▶ **EXERCISE REQUIREMENTS**: Below are some records; find each line that carries the word "will" and copy it.

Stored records

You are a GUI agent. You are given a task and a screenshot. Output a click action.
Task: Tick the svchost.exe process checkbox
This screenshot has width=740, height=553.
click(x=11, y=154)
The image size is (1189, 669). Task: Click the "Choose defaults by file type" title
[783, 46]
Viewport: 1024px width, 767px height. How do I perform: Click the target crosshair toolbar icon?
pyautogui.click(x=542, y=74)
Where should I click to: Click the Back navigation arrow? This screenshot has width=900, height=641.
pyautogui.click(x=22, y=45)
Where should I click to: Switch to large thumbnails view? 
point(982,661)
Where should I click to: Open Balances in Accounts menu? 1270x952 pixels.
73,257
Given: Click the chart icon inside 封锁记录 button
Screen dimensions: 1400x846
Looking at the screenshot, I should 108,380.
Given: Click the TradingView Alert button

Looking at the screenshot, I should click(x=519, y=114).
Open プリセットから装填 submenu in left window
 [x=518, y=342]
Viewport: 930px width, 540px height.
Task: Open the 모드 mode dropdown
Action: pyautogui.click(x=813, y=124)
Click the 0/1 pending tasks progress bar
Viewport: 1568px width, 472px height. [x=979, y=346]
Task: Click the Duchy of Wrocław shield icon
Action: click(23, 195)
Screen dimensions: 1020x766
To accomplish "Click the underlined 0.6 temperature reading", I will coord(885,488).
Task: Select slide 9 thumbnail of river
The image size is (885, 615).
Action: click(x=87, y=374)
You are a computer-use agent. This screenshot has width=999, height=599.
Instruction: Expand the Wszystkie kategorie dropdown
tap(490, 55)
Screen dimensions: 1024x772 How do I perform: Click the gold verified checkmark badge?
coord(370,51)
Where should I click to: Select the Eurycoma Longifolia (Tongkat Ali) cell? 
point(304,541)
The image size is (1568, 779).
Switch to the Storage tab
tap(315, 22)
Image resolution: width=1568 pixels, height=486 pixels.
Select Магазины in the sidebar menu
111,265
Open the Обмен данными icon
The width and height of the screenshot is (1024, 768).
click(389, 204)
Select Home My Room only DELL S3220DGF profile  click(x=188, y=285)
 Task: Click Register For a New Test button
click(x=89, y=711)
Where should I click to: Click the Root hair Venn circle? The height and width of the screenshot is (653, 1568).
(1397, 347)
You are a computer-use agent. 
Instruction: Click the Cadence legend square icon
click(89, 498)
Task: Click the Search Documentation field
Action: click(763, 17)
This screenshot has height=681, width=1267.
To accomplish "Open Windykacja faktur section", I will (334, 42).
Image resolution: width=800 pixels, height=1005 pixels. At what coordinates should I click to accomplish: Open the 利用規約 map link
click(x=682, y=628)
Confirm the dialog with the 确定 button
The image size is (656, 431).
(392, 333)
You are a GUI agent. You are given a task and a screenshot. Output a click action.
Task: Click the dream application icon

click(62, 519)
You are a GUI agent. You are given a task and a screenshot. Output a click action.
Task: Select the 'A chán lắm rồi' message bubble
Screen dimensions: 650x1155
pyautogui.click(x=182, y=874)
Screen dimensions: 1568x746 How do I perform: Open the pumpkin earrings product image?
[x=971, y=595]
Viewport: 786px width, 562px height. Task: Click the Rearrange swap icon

▶ **ANSWER BOX**:
To accomplish "Click the underlined 0.6 temperature reading", I will coord(885,488).
To accomplish "Open Windykacja faktur section", I will (334, 42).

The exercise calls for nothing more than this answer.